Ersetze in der Auflistung vom Anfang bis einschließlich der Zeile mit „click(253, 136)“ das Wort „Instruction“ durch „Command“ und gib nur diese Zeilen sonst unverändert wieder. Lass die Bilder in der Antwort weg.

- **Bereitgestellte Daten**:
# # # # #

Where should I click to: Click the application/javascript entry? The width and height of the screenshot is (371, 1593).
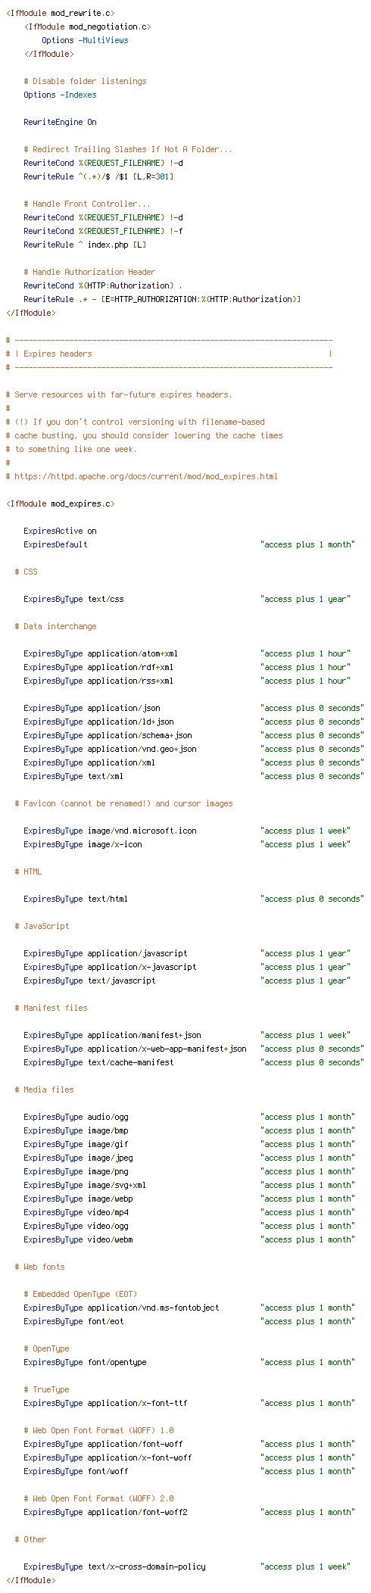point(137,953)
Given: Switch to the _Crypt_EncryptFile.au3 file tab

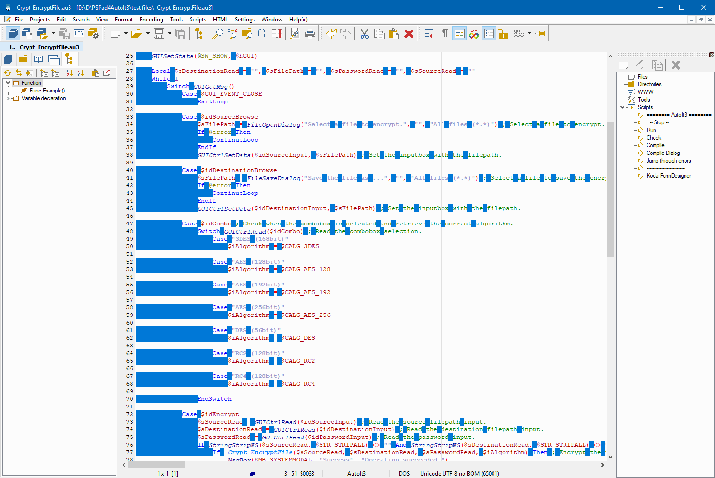Looking at the screenshot, I should (44, 47).
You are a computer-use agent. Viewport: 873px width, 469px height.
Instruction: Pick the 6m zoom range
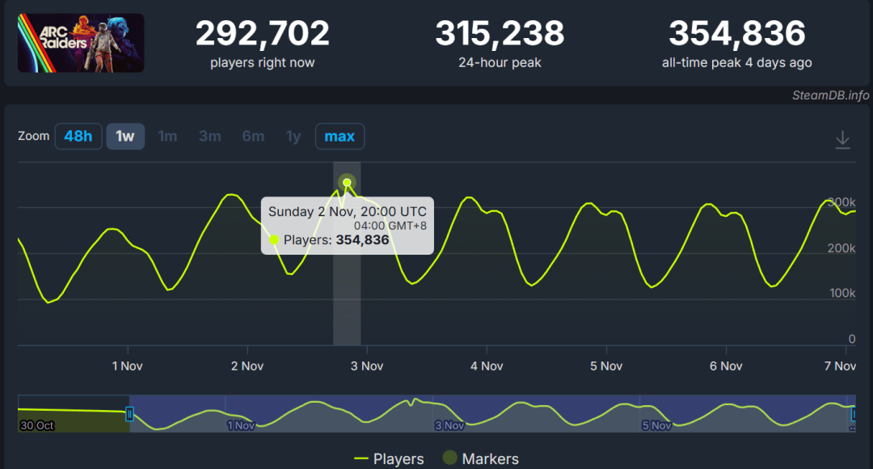click(253, 136)
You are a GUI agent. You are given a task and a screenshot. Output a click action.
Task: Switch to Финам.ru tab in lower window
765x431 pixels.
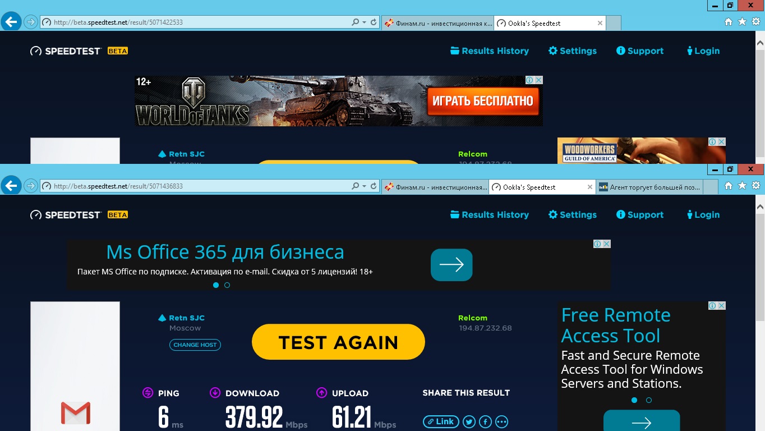coord(436,187)
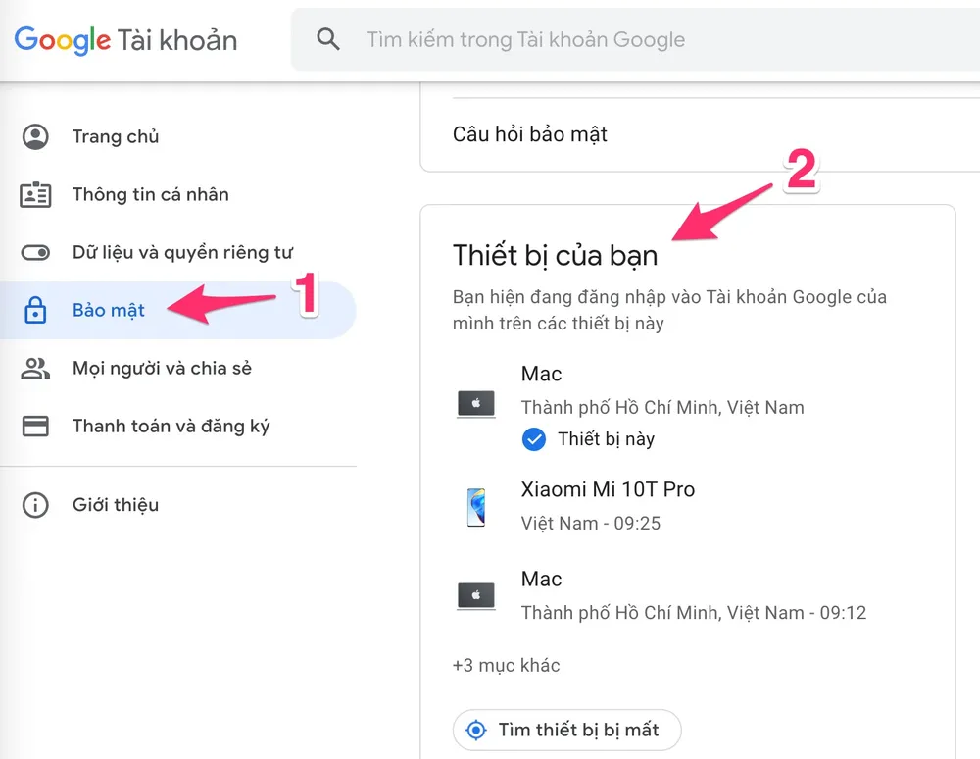Open the second Mac device at 09:12

688,596
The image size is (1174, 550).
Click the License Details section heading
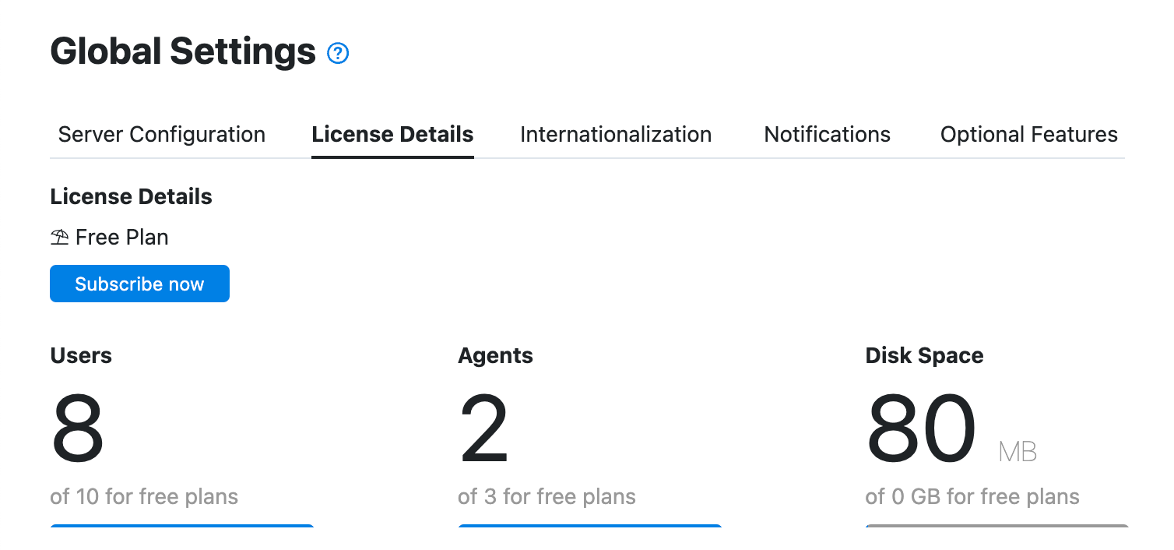pyautogui.click(x=131, y=197)
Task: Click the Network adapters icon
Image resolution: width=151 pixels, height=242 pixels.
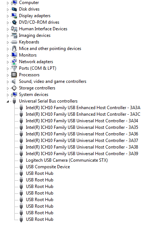Action: tap(14, 62)
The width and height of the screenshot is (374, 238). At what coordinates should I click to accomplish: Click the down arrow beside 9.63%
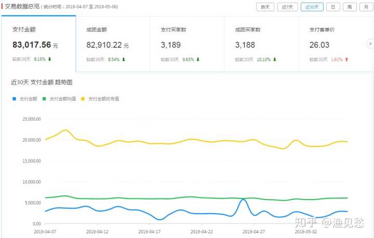[198, 59]
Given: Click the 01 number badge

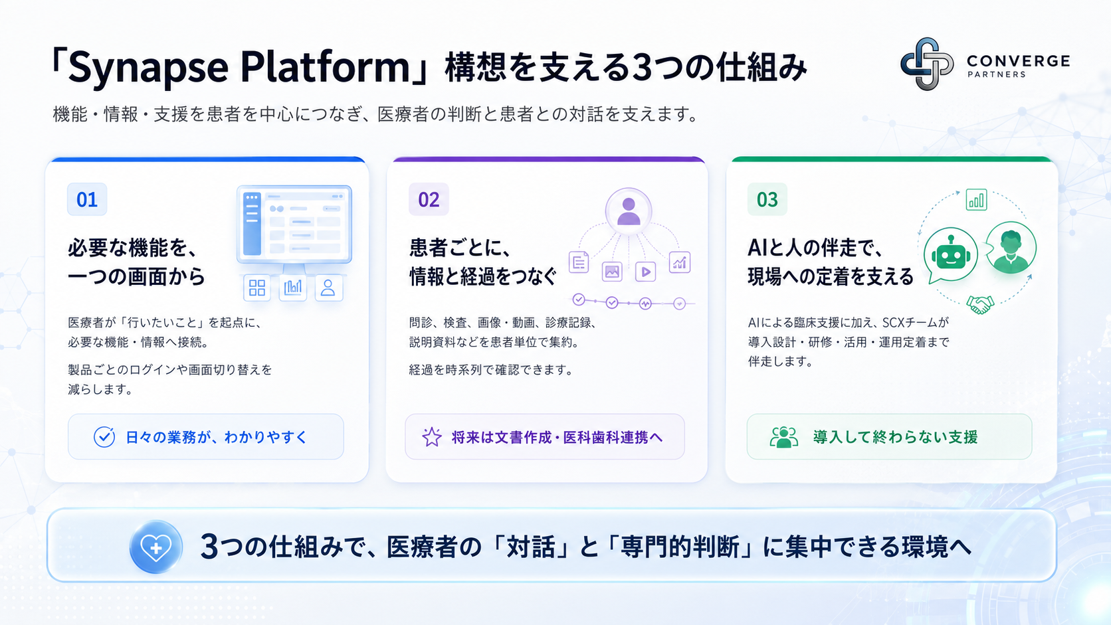Looking at the screenshot, I should point(87,199).
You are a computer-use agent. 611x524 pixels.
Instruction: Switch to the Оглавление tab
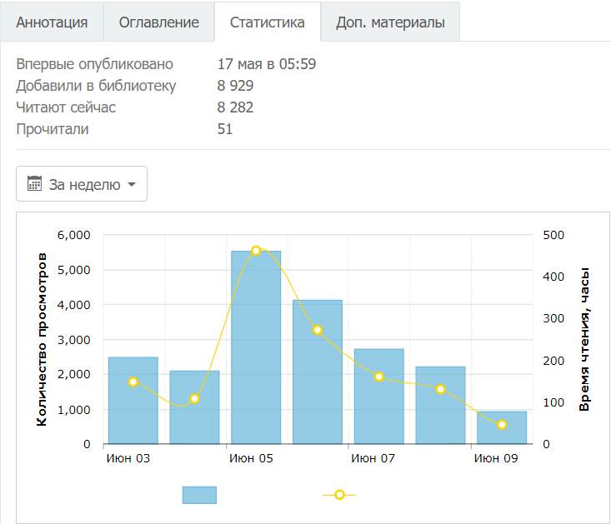158,22
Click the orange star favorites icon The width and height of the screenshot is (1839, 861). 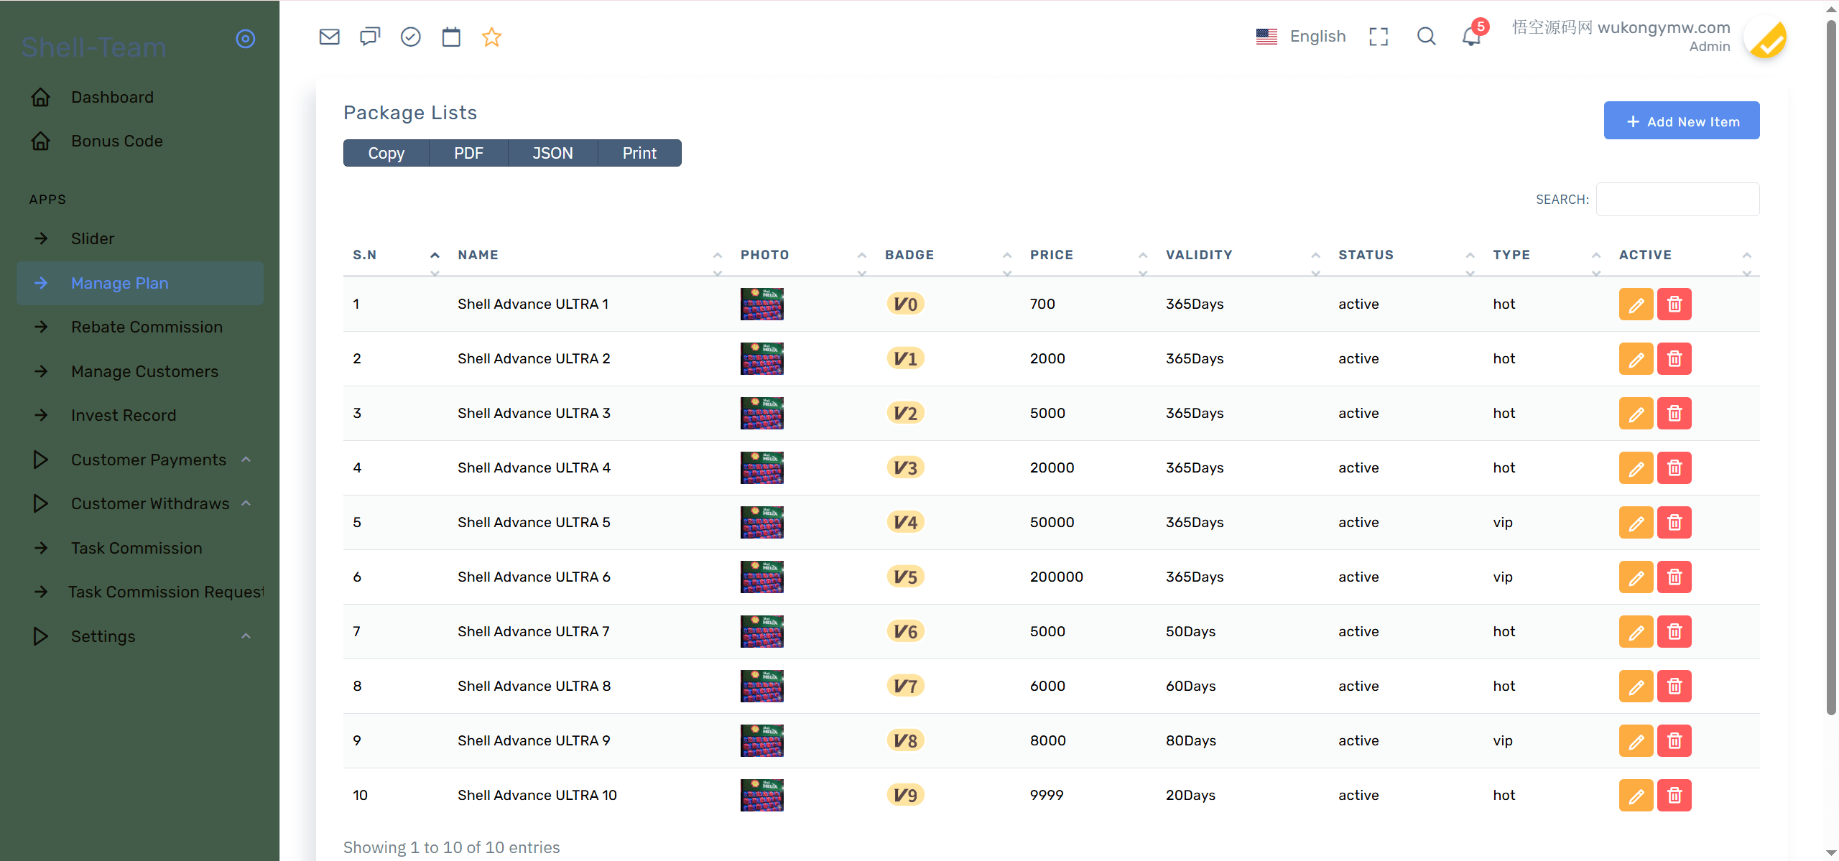click(x=491, y=37)
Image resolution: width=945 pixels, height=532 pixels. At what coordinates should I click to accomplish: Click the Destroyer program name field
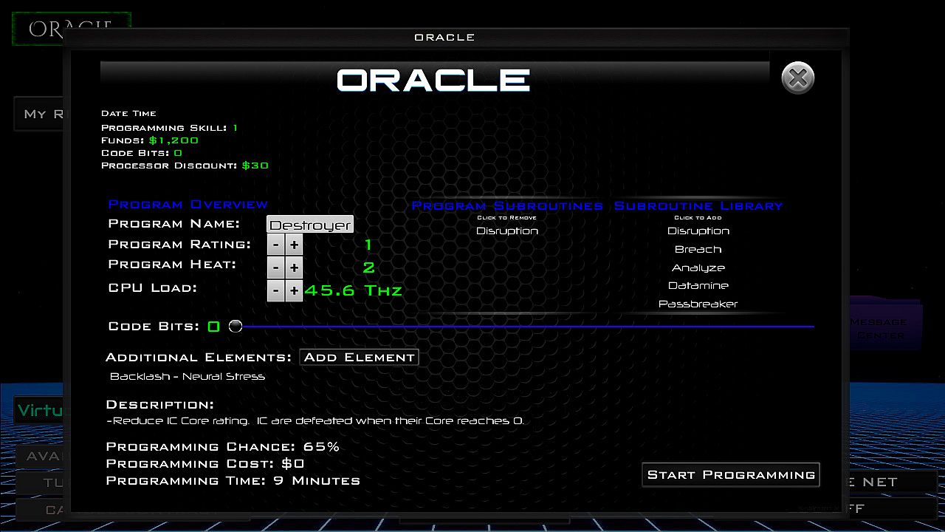(x=310, y=225)
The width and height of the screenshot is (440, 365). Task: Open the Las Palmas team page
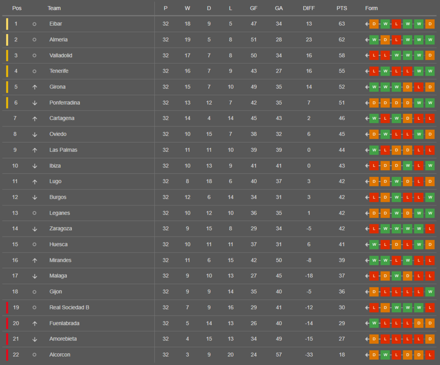pyautogui.click(x=63, y=150)
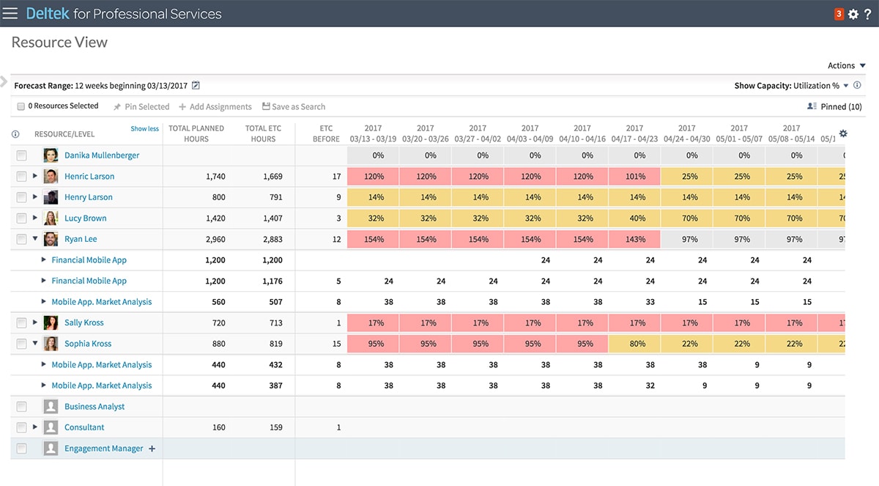Click Ryan Lee's 154% cell for 03/13
Image resolution: width=879 pixels, height=486 pixels.
373,239
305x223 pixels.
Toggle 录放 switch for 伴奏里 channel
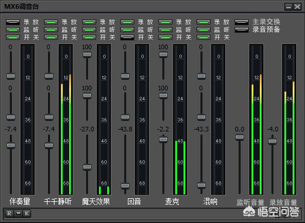pyautogui.click(x=13, y=22)
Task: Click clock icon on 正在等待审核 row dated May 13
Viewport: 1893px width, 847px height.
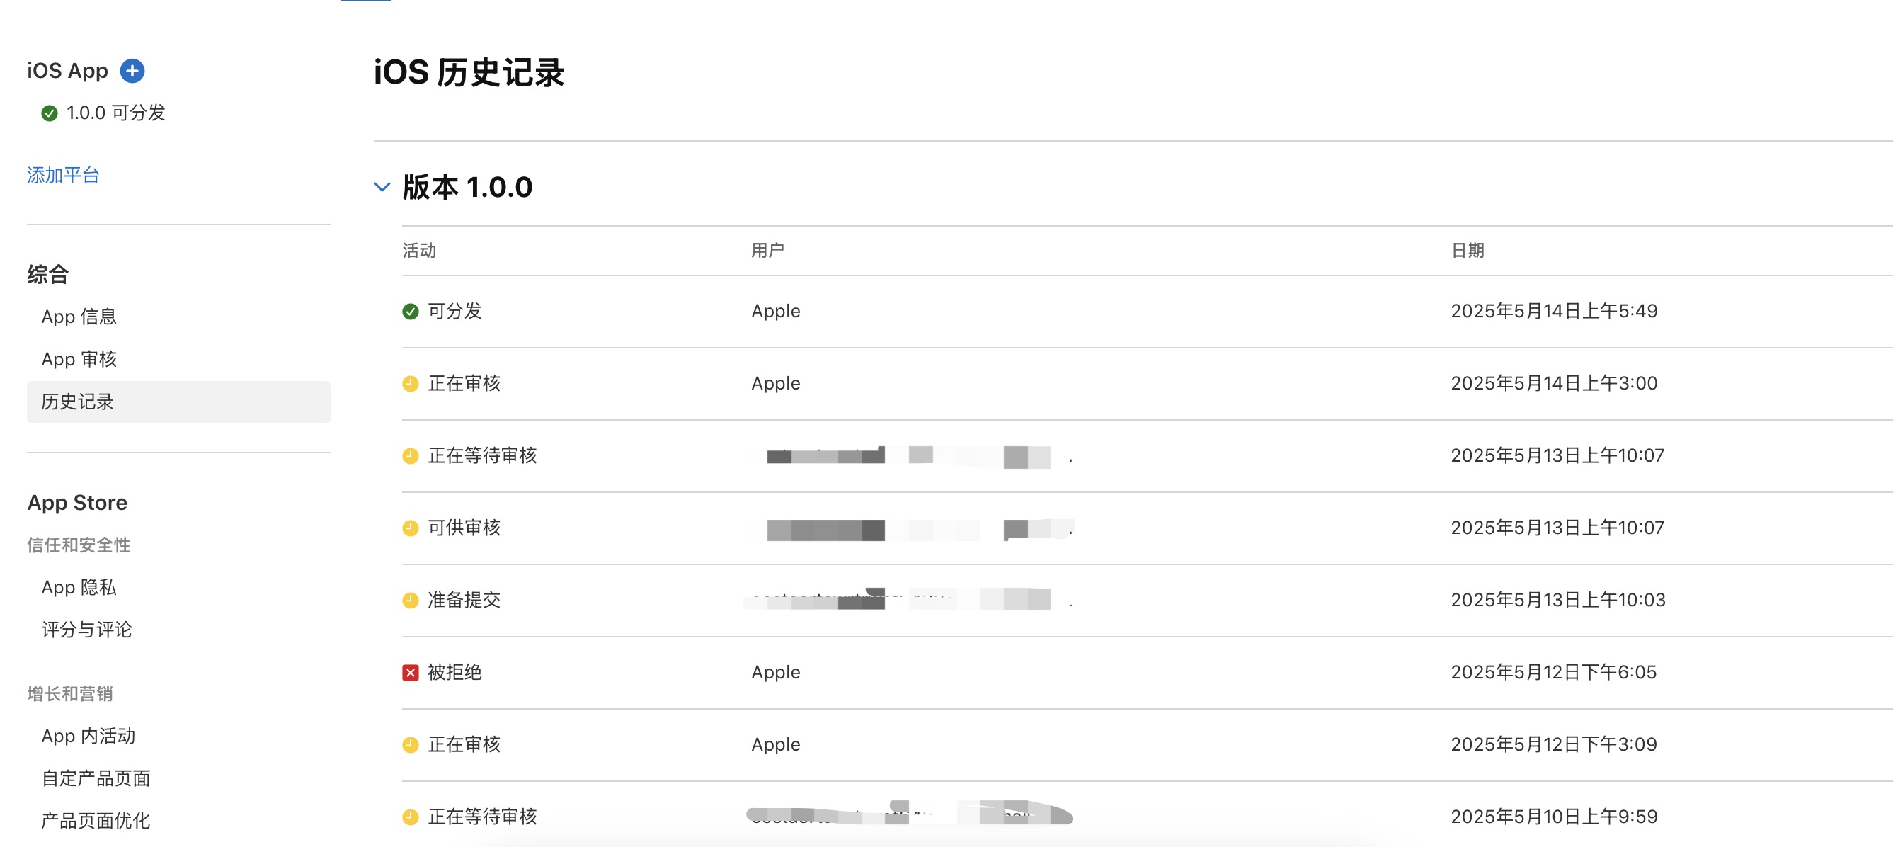Action: pyautogui.click(x=410, y=456)
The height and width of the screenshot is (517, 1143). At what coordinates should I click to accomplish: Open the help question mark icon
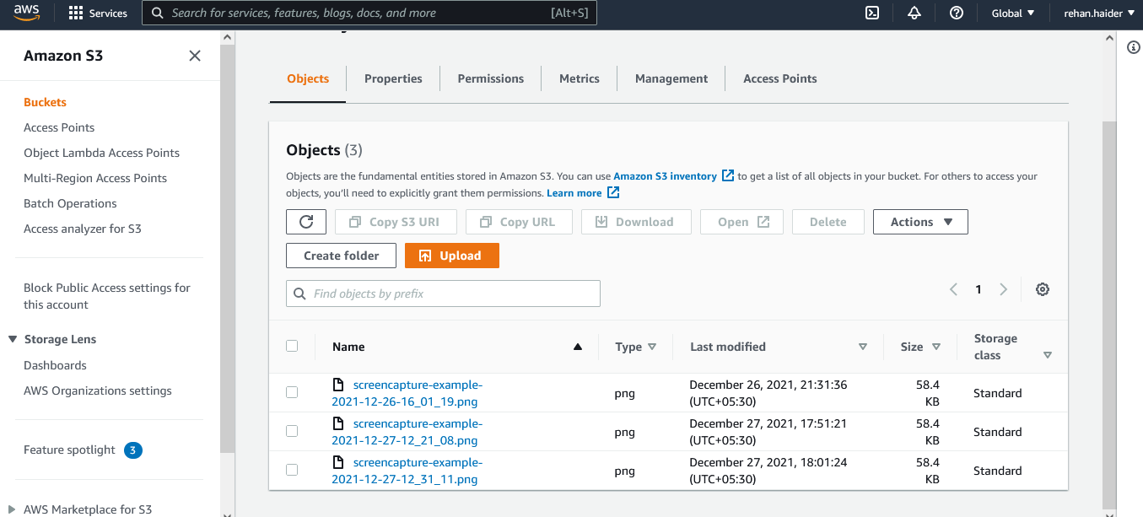[x=956, y=13]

# # # # #

- **Lösung**:
Where should I click to: Click the application/javascript entry? The width and height of the screenshot is (371, 1593).
point(137,953)
Given: Switch to the _Crypt_EncryptFile.au3 file tab

Looking at the screenshot, I should (44, 47).
You are a computer-use agent. Viewport: 873px width, 469px height.
Command: Pick the 6m zoom range
click(253, 136)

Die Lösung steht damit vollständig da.